__What needs to be done__
Read through the lines below and copy the ones holding the string "Always".
[[ Data records, beginning ]]
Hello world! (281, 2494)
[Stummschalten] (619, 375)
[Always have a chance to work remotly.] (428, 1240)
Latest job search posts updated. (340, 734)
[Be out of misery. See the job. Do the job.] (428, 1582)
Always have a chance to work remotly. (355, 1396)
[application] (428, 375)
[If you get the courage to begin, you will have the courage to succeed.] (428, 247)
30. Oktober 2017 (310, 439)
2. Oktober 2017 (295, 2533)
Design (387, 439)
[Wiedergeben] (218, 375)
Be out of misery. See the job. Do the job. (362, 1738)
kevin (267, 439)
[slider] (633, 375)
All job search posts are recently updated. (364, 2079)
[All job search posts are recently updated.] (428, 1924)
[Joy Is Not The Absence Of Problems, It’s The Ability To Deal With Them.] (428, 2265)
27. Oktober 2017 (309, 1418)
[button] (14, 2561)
[[ Data records, end ]]
[[ Data records, beginning ]]
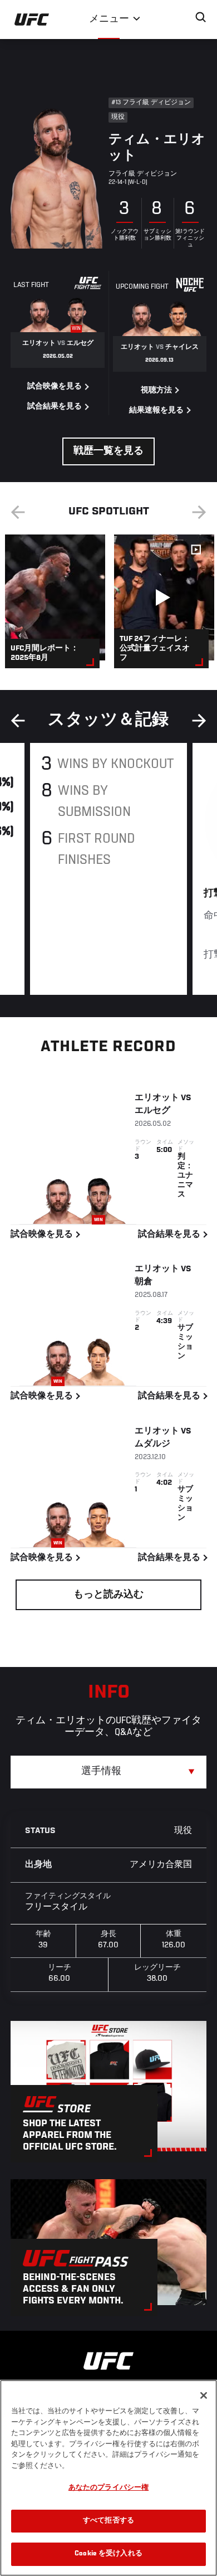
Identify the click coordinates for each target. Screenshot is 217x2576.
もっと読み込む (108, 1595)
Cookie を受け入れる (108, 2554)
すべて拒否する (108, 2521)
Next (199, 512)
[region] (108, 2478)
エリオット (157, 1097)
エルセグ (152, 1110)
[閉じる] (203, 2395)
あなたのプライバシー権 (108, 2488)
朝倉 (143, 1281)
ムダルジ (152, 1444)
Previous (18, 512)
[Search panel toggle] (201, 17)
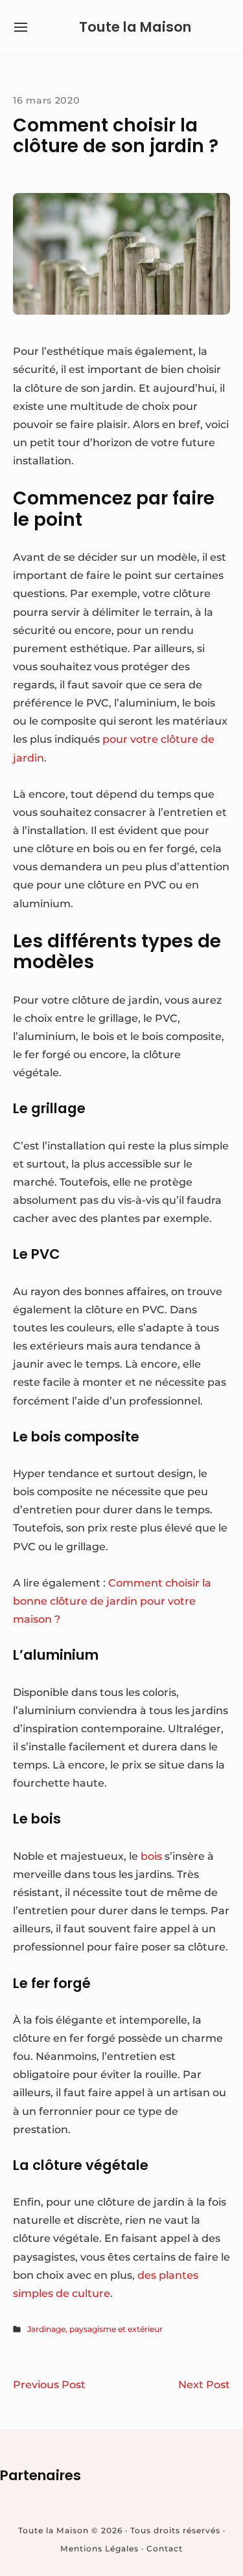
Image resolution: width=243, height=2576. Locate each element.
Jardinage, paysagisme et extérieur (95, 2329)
[[ Data records, end ]]
[[ Data records, beginning ]]
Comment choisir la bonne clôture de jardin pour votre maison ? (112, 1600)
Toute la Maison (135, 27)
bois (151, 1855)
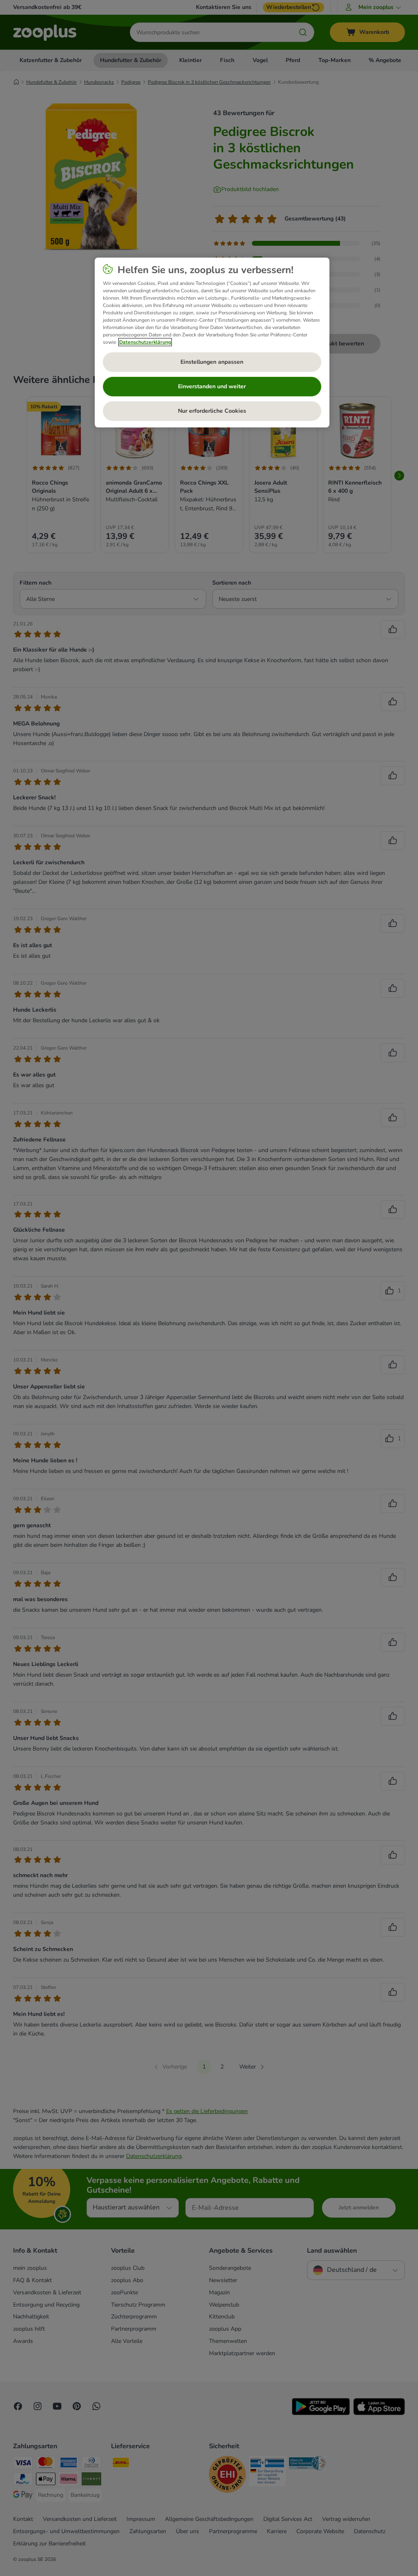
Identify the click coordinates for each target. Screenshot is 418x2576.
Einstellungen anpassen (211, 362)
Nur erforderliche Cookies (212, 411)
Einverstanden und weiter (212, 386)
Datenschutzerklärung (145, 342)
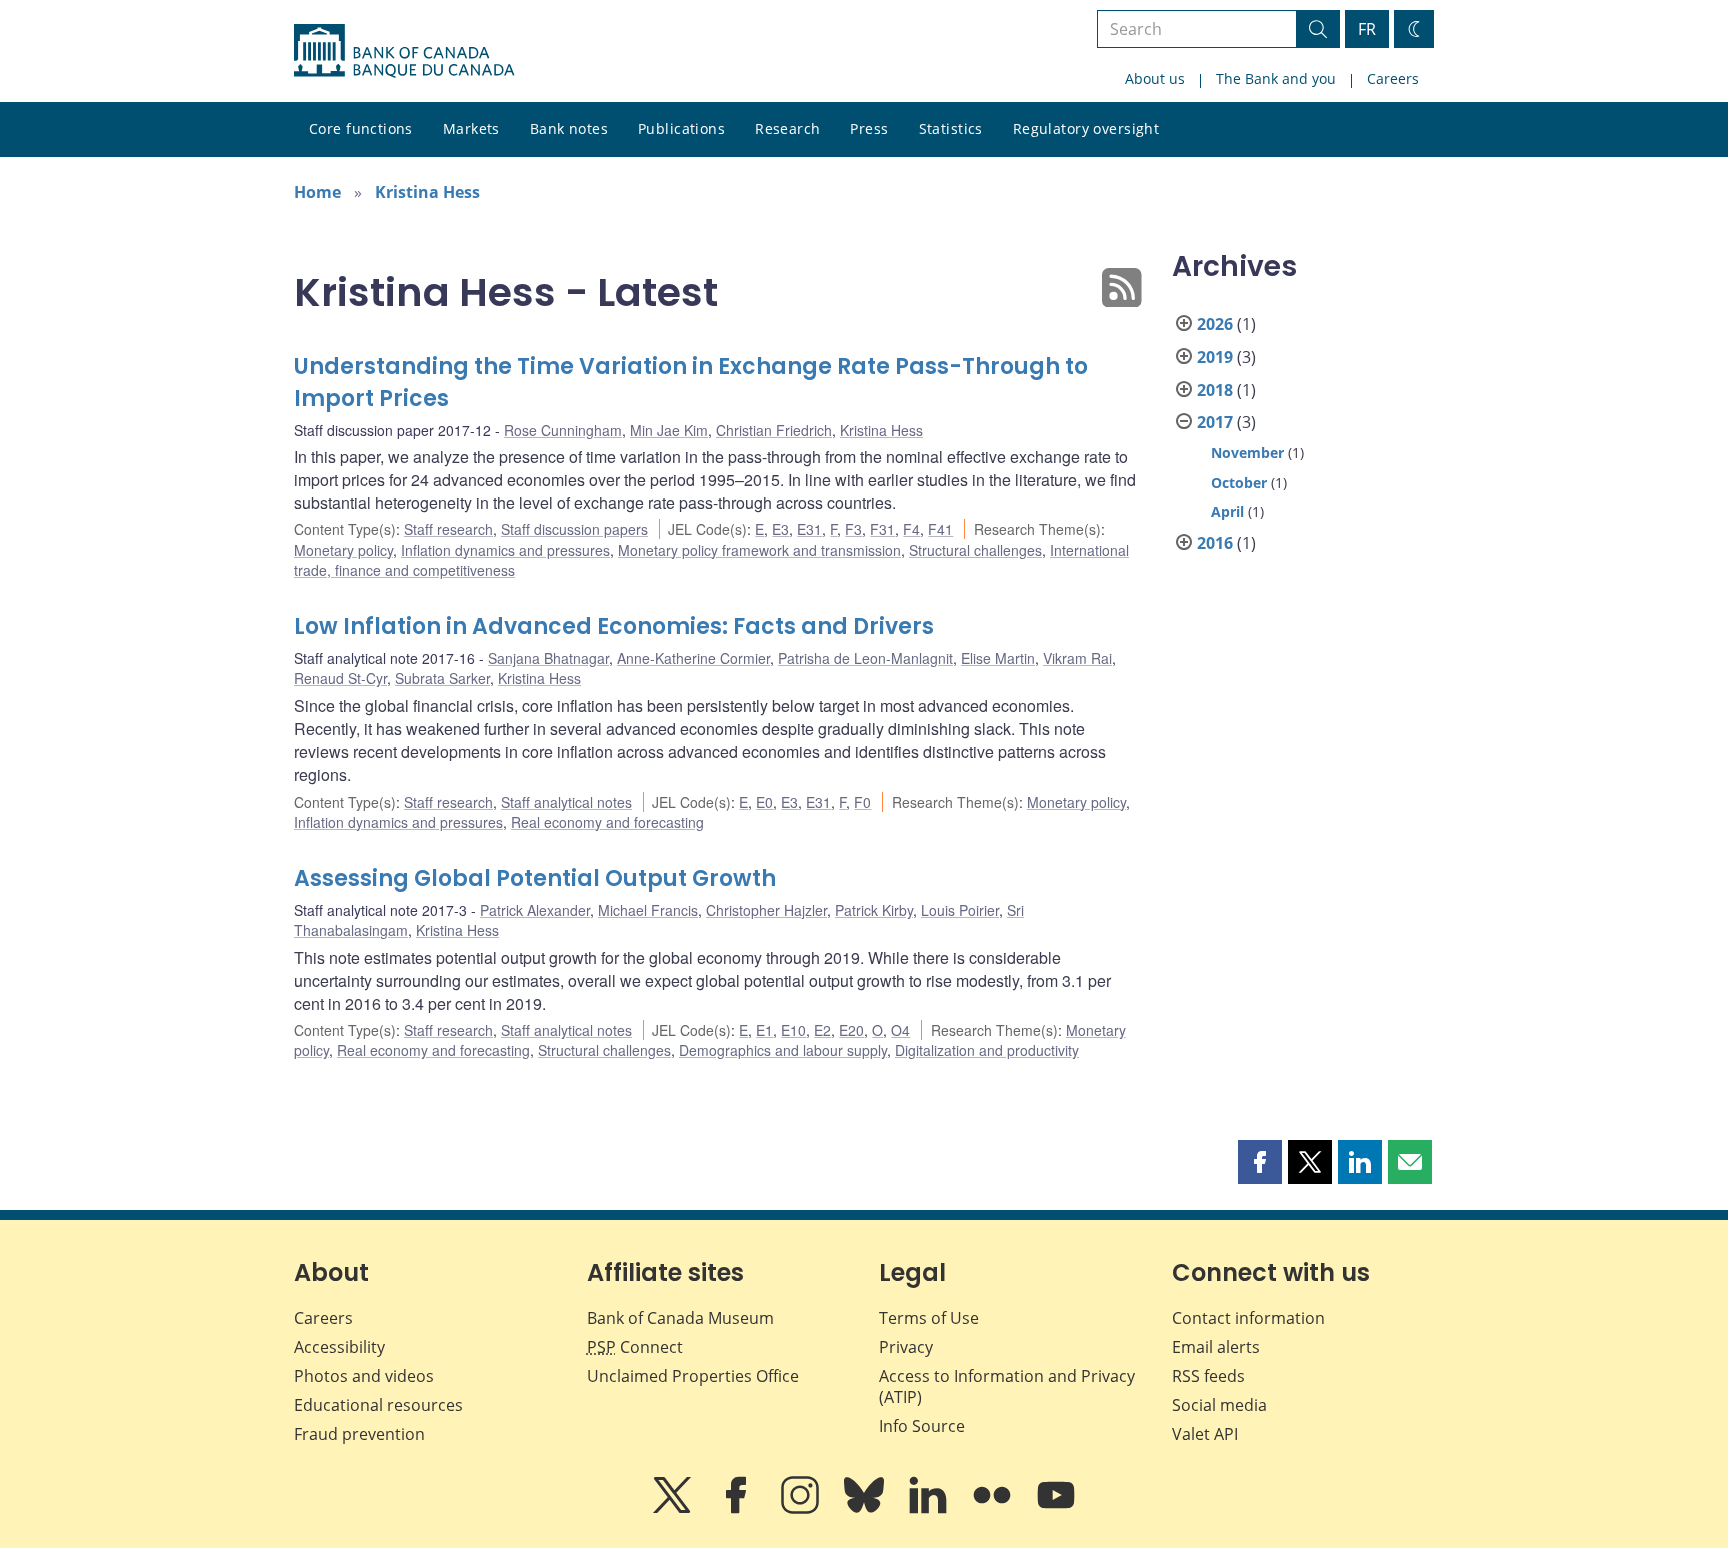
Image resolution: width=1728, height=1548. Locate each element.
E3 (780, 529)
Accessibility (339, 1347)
[[ Data records, end ]]
__Response__
[Always have a chance to work remotly.] (428, 1240)
Always have a chance to work remotly. (355, 1396)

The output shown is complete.